Le quita los brazos y las manos a Sanna pintando encima con color negro. Así ahora está impedida. Después se dibuja a sí misma y escribe encima: idiota.

El dibujo la hace comprender. El pincel repasa temblorosamente las figuras que ha pintado sobre el periódico. Sanna no puede hacer nada sola. Ahí está, sin brazos y sin manos. Cuando Sanna necesita algo, alguien aparece como un idiota y se lo soluciona. Rebecka Martinsson es un ejemplo de ese tipo de idiotas.

Si Viktor abusa de las hijas de Sanna…

… y si se pone tan furiosa que quiere matarlo. ¿Qué pasa entonces?

Entonces aparece algún idiota y mata a Viktor por ella.

¿Puede ser así? Debe ser así.

La Biblia. El asesino puso la Biblia de Viktor en el cajón del sofá de la cocina de Sanna.

Naturalmente. No para que acusaran a Sanna. Era un regalo para ella. El mensaje, la postal con el estilo caligráfico enmarañado, estaba dirigido a Sanna, no a Viktor. «Lo que hemos hecho no está mal a los ojos de Dios.» Matar a Viktor no era pecado a los ojos de Dios.

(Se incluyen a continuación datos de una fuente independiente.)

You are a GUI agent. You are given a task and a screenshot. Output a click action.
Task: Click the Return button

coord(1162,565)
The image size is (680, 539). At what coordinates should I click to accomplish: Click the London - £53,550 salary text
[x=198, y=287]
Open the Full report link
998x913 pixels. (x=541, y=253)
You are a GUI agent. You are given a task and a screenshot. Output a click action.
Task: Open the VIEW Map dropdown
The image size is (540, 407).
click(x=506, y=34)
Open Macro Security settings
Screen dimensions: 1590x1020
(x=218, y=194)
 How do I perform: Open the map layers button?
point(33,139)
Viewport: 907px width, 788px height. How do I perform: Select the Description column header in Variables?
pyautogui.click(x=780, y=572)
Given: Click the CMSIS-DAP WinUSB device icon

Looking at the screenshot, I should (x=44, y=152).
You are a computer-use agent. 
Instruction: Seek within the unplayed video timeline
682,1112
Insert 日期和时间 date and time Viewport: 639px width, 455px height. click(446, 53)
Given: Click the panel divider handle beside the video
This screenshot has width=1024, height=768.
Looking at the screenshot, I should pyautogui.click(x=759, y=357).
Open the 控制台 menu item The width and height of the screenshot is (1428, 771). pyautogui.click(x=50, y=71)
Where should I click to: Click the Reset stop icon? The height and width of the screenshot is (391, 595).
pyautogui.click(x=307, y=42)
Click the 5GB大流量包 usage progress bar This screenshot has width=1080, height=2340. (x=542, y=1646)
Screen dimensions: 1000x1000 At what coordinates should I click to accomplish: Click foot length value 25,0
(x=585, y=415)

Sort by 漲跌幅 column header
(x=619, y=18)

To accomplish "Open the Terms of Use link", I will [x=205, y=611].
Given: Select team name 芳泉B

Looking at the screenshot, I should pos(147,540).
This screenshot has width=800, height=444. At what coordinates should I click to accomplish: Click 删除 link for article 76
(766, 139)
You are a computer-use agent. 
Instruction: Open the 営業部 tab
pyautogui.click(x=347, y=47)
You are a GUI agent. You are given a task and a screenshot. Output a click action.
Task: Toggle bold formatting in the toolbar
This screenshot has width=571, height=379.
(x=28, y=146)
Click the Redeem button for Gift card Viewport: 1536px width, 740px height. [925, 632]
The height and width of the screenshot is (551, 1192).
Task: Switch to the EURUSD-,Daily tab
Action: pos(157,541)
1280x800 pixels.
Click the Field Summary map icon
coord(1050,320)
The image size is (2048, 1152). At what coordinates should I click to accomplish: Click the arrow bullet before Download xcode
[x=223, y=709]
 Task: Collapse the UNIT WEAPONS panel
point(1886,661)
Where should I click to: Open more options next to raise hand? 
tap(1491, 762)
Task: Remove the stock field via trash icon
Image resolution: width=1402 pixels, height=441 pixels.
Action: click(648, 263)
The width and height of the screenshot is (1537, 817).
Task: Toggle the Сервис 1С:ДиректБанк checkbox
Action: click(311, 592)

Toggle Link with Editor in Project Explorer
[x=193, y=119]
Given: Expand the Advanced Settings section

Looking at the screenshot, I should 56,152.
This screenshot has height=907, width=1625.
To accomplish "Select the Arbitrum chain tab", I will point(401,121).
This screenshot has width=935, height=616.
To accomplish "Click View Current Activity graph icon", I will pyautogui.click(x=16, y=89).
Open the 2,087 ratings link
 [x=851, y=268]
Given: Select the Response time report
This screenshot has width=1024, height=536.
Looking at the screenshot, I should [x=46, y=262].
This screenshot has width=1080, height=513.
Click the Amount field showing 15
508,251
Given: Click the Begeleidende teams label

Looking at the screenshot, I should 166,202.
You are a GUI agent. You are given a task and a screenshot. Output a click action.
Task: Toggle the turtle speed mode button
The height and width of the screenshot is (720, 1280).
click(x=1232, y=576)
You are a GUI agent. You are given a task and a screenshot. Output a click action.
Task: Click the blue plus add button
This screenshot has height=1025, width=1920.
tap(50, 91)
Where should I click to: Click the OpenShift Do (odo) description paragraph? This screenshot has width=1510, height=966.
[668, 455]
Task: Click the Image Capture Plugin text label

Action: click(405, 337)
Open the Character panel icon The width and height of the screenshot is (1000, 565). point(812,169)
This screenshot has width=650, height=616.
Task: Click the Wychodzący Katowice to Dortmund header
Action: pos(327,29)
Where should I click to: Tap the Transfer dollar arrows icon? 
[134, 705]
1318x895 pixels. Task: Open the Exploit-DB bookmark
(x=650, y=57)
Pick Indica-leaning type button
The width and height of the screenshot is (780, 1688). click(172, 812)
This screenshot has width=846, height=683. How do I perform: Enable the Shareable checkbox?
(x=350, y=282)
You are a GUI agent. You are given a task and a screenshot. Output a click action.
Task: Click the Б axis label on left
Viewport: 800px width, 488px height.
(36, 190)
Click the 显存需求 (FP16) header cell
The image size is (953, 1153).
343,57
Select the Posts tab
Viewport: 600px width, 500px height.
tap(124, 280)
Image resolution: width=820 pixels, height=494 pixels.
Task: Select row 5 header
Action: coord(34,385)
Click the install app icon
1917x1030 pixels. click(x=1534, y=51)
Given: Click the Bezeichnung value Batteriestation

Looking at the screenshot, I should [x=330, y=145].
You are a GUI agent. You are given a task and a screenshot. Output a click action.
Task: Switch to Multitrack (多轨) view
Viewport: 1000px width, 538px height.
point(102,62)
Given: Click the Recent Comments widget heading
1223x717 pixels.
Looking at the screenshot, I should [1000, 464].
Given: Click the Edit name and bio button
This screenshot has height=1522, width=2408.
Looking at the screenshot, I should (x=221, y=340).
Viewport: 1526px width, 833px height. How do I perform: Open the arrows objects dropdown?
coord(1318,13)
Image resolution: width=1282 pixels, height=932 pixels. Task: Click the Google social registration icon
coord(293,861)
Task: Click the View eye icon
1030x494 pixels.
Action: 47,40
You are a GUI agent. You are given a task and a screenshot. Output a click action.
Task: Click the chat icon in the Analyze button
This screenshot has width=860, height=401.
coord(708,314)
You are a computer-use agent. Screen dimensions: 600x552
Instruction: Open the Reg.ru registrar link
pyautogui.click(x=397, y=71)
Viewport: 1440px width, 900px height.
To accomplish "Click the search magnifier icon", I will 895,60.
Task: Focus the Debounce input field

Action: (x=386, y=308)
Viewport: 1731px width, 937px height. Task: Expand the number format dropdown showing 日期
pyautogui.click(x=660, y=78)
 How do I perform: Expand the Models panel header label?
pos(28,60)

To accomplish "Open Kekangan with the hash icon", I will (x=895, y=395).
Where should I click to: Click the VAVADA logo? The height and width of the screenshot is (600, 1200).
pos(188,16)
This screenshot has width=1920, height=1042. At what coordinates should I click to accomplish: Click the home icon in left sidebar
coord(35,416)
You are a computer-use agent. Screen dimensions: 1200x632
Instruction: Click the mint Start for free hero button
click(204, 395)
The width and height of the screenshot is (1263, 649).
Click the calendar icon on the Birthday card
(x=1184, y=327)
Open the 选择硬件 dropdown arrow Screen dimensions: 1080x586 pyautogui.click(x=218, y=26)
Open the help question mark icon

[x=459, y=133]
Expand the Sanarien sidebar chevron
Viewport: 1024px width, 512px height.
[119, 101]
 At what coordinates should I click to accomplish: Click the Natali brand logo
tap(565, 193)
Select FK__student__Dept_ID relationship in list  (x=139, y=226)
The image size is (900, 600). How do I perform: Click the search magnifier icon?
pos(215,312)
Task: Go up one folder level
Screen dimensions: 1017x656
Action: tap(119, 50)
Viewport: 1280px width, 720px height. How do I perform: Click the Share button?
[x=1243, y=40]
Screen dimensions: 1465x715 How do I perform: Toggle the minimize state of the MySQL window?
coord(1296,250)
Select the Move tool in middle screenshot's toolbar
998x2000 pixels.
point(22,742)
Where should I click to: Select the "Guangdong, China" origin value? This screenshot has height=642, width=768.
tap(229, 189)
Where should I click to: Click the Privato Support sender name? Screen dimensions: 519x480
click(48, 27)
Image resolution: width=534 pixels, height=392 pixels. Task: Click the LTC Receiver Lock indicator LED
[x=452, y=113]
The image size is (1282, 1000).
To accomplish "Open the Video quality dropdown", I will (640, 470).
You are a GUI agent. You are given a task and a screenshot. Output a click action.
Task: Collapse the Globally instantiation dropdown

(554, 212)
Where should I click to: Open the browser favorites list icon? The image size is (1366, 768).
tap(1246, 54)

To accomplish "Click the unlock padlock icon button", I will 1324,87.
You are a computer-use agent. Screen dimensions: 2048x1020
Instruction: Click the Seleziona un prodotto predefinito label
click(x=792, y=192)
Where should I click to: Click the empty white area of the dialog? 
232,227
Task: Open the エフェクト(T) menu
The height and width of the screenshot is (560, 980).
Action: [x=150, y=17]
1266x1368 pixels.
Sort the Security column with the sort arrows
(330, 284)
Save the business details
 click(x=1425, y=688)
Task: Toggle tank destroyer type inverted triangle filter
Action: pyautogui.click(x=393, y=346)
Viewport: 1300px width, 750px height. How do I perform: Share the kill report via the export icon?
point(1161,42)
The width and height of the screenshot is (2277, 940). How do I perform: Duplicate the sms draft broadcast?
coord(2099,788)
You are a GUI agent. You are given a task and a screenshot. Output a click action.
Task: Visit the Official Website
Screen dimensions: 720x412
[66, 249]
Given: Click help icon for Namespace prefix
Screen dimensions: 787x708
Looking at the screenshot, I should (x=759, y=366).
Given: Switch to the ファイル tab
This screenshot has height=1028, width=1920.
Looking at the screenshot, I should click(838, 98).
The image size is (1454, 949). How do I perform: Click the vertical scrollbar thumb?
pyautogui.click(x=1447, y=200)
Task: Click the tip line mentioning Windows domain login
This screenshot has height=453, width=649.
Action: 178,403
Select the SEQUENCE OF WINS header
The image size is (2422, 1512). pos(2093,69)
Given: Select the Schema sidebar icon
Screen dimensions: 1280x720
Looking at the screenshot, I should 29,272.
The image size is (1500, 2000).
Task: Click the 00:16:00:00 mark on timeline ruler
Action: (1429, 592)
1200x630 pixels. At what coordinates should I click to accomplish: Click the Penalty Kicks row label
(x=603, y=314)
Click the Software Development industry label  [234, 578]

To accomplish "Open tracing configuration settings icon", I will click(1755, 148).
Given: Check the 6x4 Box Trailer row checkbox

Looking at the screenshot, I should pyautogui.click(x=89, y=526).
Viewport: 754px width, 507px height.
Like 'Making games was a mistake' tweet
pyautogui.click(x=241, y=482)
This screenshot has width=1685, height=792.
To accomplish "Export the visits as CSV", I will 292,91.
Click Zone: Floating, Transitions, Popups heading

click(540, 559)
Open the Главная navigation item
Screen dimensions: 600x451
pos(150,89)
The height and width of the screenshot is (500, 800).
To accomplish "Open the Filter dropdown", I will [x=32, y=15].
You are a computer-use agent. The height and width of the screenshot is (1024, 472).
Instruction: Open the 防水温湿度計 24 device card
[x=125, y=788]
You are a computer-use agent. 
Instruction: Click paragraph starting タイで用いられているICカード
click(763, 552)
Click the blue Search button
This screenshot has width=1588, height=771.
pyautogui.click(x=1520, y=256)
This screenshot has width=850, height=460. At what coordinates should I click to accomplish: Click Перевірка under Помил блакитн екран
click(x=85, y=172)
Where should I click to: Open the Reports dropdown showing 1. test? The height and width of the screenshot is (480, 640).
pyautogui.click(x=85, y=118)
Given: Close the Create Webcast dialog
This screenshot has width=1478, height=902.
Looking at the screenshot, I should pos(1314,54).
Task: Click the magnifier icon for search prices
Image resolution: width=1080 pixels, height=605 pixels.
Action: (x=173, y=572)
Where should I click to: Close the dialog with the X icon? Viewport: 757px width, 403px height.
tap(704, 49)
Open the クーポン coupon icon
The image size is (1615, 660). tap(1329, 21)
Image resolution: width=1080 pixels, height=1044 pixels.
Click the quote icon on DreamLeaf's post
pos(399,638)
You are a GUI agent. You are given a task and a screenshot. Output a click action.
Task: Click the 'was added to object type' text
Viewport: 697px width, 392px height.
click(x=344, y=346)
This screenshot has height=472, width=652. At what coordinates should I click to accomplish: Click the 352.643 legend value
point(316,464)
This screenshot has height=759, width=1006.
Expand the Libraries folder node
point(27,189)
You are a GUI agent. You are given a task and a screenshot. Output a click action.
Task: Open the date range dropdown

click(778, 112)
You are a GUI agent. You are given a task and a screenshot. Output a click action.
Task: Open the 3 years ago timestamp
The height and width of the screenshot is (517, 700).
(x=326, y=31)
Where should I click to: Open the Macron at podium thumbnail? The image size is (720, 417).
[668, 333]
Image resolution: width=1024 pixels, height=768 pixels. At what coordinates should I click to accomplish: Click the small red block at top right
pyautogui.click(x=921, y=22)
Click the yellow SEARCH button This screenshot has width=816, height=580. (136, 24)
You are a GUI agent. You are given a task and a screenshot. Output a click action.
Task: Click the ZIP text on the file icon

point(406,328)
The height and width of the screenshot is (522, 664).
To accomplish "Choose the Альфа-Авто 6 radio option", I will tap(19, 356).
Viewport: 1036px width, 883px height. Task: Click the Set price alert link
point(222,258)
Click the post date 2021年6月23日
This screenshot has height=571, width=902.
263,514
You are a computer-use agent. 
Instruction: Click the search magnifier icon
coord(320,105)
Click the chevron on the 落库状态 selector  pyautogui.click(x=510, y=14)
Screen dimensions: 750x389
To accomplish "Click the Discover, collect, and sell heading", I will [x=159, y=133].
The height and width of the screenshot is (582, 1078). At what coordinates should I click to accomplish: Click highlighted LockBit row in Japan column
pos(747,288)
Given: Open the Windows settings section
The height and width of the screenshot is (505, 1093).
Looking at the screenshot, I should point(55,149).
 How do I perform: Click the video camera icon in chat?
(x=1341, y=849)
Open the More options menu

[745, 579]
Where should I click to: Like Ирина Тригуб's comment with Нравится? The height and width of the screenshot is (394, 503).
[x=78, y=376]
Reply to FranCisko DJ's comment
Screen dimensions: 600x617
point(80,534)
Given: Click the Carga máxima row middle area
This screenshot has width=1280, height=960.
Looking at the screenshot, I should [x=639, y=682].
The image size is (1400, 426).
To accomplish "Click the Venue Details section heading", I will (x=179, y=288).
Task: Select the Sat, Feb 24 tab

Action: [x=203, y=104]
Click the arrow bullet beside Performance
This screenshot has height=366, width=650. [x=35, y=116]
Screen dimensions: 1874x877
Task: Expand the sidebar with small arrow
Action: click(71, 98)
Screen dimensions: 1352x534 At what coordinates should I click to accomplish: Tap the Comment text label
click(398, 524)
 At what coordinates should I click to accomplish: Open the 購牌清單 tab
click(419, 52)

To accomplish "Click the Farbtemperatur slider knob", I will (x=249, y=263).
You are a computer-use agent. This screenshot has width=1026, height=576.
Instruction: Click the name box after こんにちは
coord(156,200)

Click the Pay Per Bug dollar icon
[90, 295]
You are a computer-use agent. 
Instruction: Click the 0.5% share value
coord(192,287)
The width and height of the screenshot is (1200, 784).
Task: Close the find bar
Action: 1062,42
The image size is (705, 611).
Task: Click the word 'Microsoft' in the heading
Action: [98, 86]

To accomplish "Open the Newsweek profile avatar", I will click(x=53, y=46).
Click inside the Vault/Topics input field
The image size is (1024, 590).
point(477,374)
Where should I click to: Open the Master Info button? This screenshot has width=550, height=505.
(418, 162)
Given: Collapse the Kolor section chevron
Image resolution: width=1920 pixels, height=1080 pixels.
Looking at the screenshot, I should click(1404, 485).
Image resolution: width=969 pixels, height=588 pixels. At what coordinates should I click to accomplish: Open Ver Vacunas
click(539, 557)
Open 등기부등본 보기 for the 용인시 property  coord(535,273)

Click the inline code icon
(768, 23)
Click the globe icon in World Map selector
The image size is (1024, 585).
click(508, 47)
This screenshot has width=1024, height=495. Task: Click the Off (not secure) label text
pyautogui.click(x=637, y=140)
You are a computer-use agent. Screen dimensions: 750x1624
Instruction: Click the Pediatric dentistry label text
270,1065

– ¿Quién? -dice Rebecka para sí misma dibujando un corazón vacío al lado de la figura de Sanna. Dentro del corazón dibuja un interrogante.

Escucha atentamente. Intenta escuchar un sonido a través de la tormenta. Un sonido que no forma parte de aquello. Y de golpe lo oye, el ruido de una moto de nieve.